↓↓↓

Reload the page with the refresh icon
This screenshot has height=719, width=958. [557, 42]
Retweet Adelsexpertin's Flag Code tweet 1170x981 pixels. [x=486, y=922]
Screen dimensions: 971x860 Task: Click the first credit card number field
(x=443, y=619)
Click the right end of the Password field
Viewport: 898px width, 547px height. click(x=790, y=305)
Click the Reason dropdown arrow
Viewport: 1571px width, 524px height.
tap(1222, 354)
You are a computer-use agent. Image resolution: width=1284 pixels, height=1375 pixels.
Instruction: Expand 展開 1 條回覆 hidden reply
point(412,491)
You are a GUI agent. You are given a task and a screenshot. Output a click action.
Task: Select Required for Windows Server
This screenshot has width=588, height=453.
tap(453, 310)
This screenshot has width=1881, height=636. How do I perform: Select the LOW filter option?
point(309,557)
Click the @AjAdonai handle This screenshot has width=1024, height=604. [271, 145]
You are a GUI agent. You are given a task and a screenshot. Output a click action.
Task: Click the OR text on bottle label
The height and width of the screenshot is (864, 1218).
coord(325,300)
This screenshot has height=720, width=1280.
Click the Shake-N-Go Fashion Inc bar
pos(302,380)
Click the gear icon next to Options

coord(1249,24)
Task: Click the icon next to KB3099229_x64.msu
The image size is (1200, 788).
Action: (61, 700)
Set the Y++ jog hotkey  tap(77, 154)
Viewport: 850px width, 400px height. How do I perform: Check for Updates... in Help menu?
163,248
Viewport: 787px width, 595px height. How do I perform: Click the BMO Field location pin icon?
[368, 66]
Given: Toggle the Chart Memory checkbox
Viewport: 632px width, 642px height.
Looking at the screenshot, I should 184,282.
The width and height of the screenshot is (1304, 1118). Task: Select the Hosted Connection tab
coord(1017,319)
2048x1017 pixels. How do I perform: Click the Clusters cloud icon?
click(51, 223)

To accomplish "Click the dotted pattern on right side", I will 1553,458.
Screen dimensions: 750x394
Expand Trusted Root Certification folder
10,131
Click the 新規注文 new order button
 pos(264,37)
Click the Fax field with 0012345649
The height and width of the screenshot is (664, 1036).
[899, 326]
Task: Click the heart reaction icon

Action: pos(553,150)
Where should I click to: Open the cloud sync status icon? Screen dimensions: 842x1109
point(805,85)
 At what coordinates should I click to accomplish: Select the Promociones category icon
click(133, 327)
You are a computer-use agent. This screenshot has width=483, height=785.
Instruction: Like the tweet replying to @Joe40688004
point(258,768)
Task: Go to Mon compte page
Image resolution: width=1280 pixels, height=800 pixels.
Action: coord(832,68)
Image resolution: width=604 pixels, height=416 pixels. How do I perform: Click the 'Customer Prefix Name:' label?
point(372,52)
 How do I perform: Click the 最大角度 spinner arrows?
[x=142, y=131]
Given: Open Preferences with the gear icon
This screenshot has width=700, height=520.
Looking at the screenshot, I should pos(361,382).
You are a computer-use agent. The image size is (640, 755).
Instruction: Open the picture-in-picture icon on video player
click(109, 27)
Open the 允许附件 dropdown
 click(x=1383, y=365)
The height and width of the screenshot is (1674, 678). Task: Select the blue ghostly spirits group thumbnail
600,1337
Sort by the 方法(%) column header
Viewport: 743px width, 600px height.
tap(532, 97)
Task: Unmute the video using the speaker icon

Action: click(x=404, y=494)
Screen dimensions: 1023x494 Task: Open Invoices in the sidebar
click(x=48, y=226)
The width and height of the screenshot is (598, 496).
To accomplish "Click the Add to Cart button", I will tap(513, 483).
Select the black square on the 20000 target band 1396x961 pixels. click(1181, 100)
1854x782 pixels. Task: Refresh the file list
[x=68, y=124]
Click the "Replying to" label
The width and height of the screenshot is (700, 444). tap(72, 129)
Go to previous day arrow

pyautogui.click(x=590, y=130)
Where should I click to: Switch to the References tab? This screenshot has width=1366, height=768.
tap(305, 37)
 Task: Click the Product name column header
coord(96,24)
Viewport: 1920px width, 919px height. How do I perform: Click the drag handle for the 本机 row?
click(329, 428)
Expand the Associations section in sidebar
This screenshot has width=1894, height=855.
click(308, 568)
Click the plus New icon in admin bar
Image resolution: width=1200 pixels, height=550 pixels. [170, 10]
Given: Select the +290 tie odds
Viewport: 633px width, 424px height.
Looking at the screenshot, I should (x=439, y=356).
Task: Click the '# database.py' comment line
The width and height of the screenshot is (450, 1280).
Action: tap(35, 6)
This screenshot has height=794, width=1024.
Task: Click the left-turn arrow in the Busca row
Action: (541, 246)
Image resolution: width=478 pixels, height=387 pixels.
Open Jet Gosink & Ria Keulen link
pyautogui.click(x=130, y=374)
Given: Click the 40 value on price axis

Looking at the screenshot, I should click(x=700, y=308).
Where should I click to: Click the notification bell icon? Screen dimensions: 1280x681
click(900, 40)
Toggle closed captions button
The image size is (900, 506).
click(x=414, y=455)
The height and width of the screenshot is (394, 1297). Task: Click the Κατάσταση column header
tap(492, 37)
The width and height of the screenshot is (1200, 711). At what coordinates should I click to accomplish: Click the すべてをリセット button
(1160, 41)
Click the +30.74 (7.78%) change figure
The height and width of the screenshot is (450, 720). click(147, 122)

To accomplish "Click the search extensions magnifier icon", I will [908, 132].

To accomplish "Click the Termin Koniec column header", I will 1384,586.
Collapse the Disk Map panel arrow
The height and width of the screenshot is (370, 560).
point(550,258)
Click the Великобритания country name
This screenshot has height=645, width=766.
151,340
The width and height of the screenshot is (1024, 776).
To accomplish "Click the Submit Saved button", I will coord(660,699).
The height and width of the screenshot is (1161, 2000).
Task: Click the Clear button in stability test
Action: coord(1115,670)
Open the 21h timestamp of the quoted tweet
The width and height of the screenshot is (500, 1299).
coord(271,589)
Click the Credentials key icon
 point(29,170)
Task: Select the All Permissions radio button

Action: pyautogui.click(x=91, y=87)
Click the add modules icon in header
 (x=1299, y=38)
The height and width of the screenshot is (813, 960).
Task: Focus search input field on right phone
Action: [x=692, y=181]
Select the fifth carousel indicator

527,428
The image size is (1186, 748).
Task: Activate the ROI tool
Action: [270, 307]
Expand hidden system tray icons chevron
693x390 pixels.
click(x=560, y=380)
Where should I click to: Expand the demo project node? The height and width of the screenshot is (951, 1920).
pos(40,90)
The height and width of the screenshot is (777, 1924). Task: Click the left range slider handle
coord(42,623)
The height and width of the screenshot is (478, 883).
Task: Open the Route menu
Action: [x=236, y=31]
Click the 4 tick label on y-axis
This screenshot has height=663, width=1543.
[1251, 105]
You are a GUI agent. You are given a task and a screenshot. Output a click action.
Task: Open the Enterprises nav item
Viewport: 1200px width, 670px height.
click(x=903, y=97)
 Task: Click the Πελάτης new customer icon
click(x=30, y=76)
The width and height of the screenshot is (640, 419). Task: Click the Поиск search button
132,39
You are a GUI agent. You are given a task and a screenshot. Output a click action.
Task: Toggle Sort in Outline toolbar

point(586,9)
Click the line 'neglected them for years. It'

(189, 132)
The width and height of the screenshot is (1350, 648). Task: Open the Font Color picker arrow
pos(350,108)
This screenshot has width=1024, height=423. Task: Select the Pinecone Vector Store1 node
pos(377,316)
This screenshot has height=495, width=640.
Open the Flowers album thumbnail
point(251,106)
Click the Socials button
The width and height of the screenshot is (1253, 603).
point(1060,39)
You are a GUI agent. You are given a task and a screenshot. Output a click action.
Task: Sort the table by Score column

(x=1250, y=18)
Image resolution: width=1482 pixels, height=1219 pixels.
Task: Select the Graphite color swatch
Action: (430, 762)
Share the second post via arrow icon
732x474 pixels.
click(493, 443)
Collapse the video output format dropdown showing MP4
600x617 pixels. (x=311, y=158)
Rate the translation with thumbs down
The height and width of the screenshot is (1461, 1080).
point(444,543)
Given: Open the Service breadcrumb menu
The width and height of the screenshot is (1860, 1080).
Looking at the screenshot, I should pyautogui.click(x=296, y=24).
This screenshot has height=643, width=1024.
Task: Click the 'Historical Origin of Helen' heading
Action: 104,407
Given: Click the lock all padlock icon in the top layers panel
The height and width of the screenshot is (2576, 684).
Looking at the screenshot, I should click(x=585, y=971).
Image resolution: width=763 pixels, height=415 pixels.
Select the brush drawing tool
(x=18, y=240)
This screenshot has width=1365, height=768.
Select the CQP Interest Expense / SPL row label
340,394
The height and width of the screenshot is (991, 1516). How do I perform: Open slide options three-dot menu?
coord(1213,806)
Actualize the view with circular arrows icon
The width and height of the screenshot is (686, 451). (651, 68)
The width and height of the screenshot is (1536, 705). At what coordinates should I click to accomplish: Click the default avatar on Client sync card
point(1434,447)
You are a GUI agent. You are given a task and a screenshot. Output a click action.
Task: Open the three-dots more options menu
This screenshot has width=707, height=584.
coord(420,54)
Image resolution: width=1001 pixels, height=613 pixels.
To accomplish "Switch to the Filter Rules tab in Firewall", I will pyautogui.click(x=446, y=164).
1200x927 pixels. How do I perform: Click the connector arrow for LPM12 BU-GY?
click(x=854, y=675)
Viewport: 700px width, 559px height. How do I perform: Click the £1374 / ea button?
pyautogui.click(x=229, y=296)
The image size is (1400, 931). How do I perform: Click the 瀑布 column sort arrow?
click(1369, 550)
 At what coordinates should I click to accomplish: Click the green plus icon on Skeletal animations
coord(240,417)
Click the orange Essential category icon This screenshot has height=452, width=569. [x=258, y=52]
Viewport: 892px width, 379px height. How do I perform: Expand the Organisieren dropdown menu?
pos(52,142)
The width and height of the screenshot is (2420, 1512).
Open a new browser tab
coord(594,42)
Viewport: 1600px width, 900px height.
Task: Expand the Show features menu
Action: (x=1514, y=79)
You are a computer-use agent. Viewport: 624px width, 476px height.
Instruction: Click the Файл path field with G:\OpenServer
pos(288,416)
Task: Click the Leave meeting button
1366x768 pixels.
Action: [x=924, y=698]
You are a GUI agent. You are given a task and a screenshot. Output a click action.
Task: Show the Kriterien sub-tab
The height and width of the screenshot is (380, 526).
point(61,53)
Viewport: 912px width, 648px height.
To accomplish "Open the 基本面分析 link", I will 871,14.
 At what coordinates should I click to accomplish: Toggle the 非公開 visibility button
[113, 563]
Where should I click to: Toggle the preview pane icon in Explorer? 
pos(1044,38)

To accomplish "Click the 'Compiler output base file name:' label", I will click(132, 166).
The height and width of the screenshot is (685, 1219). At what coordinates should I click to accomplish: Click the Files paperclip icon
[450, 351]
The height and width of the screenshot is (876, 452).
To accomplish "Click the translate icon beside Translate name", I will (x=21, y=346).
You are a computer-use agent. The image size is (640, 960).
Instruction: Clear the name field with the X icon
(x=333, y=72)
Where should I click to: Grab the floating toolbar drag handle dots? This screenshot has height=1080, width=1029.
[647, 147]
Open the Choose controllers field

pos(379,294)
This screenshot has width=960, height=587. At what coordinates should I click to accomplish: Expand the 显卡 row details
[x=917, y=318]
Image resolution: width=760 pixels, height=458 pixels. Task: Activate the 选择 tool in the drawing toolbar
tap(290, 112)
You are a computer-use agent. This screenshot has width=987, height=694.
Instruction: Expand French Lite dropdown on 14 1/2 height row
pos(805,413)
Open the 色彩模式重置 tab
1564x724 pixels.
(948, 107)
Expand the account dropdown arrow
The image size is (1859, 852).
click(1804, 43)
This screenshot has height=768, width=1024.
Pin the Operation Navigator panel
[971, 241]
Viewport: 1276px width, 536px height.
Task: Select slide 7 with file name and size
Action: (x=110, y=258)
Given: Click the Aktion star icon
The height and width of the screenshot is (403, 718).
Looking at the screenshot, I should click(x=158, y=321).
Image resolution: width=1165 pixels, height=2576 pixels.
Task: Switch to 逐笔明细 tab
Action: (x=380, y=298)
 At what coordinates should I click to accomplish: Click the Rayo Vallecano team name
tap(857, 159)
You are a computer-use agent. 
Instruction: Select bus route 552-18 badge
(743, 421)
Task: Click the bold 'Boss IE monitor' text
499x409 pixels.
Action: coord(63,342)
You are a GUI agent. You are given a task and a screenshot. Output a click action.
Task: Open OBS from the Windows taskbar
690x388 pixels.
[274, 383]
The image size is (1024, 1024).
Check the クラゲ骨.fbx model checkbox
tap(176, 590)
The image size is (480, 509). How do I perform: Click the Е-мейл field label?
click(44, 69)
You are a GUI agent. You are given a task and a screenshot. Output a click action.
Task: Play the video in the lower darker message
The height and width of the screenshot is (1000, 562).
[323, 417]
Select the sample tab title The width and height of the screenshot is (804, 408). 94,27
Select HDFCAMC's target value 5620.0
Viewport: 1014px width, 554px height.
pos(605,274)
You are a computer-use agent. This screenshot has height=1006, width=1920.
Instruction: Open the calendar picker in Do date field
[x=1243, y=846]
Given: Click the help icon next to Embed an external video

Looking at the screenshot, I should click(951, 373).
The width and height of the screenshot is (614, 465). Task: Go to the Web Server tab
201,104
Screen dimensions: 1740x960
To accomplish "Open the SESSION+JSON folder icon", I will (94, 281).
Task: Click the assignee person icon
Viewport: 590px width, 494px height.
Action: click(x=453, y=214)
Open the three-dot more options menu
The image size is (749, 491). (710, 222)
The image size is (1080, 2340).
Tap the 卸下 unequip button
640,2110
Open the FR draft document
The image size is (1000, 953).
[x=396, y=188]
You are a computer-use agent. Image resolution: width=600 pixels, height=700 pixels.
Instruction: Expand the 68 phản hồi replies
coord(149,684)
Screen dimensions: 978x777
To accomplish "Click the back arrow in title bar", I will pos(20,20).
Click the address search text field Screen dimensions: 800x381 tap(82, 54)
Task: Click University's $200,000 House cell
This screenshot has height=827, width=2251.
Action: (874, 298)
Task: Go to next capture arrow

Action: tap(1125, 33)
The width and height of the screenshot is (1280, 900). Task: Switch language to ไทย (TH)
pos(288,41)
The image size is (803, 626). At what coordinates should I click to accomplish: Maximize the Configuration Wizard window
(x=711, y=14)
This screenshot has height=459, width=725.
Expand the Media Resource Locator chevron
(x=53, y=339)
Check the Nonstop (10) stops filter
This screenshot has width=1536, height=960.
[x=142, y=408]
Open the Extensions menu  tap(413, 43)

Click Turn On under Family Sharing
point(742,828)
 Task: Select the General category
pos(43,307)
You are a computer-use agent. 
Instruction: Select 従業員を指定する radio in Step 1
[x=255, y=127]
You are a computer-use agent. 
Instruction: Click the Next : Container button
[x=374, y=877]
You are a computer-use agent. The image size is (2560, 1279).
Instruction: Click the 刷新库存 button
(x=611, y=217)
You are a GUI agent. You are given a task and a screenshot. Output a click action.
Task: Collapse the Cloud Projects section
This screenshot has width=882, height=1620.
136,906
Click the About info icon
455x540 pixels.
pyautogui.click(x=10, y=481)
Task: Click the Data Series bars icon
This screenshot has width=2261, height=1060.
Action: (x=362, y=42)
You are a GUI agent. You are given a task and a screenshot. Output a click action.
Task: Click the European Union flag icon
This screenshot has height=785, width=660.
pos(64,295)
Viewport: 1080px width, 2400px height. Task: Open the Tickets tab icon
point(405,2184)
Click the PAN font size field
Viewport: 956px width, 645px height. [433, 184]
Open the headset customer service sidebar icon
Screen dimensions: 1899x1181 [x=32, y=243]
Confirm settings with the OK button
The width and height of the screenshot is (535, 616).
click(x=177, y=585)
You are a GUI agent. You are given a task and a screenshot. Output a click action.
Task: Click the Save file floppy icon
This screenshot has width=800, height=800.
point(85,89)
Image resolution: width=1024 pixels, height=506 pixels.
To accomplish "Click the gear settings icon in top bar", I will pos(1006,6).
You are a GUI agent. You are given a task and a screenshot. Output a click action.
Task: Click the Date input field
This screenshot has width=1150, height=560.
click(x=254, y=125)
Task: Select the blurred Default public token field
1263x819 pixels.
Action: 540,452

↑↑↑

→ What the exercise asks: Reading through the records above, report each line in which the string "text" is found.

→ Response:
Task: Click the OR text on bottle label
Task: Click the bold 'Boss IE monitor' text
Click the address search text field Screen dimensions: 800x381 tap(82, 54)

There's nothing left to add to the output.